Data entries:
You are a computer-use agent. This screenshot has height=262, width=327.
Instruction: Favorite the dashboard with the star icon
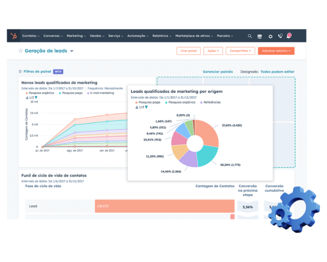(x=20, y=50)
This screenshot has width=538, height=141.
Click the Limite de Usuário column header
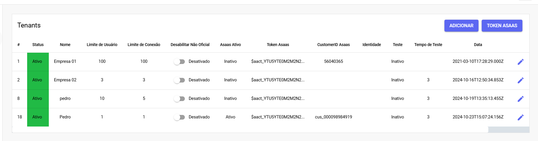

# REQUEST
Please count the lines in the data above that contain the string "This", and give only that number.

# EXPECTED ANSWER
2